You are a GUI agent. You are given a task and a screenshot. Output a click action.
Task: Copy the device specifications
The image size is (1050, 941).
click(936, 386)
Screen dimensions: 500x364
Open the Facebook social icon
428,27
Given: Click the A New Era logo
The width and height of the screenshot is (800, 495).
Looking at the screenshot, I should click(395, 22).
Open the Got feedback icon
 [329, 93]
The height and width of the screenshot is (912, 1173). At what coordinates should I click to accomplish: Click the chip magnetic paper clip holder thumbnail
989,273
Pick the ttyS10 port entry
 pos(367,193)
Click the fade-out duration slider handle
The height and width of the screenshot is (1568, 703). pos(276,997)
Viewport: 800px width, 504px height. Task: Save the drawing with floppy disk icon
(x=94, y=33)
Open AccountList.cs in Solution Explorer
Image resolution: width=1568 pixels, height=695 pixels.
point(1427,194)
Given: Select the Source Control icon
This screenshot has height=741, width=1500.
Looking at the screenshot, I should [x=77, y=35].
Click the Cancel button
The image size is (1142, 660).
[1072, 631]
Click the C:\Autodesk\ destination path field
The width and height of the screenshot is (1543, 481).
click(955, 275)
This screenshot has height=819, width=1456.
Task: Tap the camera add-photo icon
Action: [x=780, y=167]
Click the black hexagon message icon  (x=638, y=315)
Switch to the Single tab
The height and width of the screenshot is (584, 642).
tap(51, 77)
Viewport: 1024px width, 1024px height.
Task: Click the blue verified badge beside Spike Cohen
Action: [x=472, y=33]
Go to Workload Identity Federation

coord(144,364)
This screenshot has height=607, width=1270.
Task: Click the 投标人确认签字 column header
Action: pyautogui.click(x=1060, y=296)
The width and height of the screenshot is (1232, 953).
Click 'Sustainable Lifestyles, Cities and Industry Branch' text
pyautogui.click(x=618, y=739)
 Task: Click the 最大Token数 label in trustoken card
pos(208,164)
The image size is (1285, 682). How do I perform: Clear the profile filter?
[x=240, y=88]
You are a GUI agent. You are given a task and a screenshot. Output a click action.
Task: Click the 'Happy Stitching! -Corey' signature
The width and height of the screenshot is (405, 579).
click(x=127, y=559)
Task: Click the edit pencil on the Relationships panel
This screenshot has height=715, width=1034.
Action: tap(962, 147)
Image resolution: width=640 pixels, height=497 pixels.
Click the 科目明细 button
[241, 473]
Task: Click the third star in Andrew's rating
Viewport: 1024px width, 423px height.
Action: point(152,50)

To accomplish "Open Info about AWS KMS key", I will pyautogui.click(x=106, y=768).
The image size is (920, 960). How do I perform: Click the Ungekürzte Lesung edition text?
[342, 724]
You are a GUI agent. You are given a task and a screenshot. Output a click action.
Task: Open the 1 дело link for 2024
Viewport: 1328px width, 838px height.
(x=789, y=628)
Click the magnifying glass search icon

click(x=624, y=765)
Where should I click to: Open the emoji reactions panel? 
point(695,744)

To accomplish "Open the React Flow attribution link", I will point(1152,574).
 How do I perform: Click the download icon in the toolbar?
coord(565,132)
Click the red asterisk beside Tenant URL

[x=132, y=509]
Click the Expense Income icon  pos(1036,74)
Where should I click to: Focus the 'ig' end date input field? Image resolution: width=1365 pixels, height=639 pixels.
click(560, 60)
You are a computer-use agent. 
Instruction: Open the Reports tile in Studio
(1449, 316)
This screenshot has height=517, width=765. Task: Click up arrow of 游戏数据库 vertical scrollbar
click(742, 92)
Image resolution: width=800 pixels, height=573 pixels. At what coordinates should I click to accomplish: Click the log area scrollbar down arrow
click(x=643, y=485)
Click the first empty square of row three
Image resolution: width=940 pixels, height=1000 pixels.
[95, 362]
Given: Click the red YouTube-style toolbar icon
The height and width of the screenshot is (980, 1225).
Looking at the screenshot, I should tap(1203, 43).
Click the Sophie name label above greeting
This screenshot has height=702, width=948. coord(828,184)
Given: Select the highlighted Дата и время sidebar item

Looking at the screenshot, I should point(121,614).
────
Work to be completed: What lines of the material above contain "link"? Return each of them.

Task response:
Task: Open the 1 дело link for 2024
To accomplish "Open the React Flow attribution link", I will point(1152,574).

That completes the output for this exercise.